Modern Day Nirvana

Leaving home for the first time is both horrific and thrilling. It was August of 2013 when I departed for Japan in compliance for work. My adaptation for this new environment started really slow. For instance, English, a common language, is hardly spoken except in other parts of Tokyo. I lived in Chiba by the way (adverted from a previous blog). Although I barely understand them, locals without a doubt are very heartwarming. Perhaps because they smile a lot.

One Saturday morning, my co-trainees (yes I wasn’t alone, there were 6 of us), settled to bike around. I had to passed up on this as biking excludes my expertise (alright I don’t know how really and yes I did sky bicycle only because it’s cable-suspended). Arrived back to our apartment, they spoke about the places they went to. However, what really caught my attention was this not-so-far-away (according to them) park called Aoba no mori. They sounded like it’s an entertaining place to see.


My curiosity being preyed, I went on a stroll to locate it. I found it after walking for 25 minutes, (thanks to google map). Avowedly, it’s a very interesting spot. It is a huge park for diversion, nature jaunting and Japanese culture cognisance.

The ambience instantly felt like ménage. Where I can be myself. Where I can do what I want not minding of what people will think of me. See my mimics below. About 2-3 locals were looking at me while doing so but I couldn’t care less. It has somehow taught me the value of freedom (with limitations).

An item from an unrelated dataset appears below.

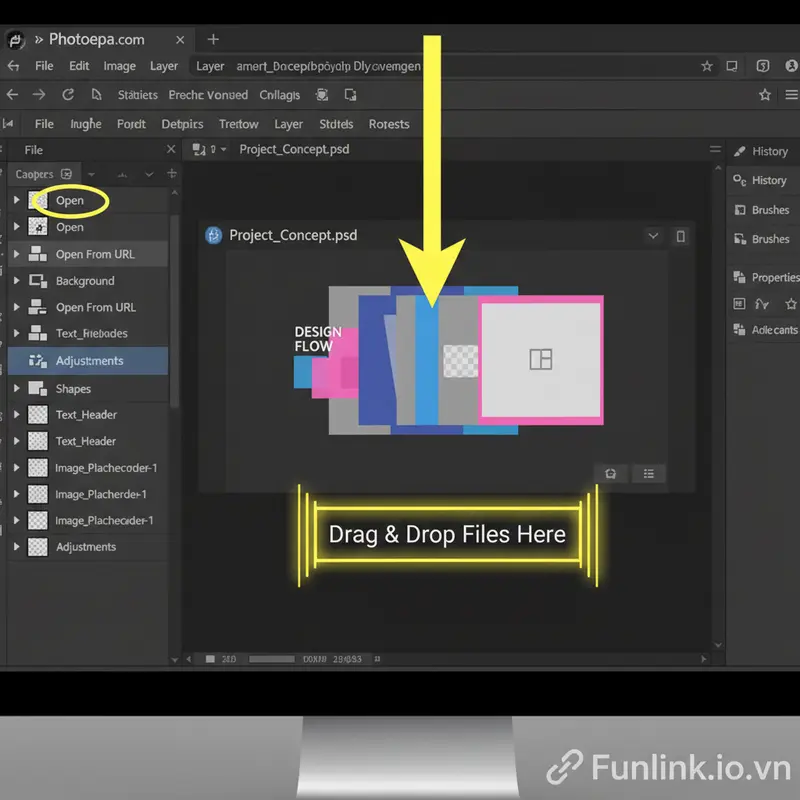Select the highlighted Adjustments row

pos(89,361)
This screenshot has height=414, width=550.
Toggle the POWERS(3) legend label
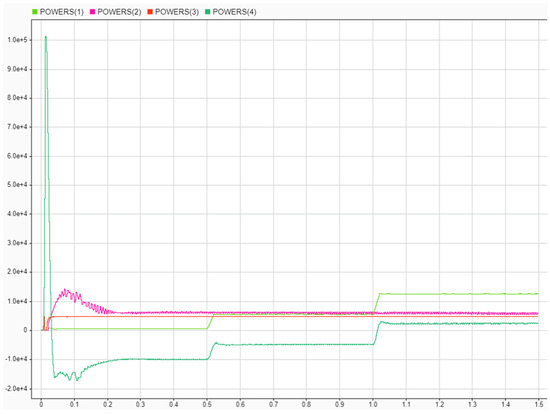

Falling upon a crib amidst everything foreign was reposeful. Dope as it may seem, to me this was the closest I can get to home.


Since then, in whatever mood I am, I would ran into this cradle to loosen up. It has brought me peace, happiness and contentment all at once. Indeed a modern version of nirvana.

Salute to Japanese people for their fast-paced technology yet still so exquisite in preserving and keeping everything intact from their language to their culture, traditions and recreations.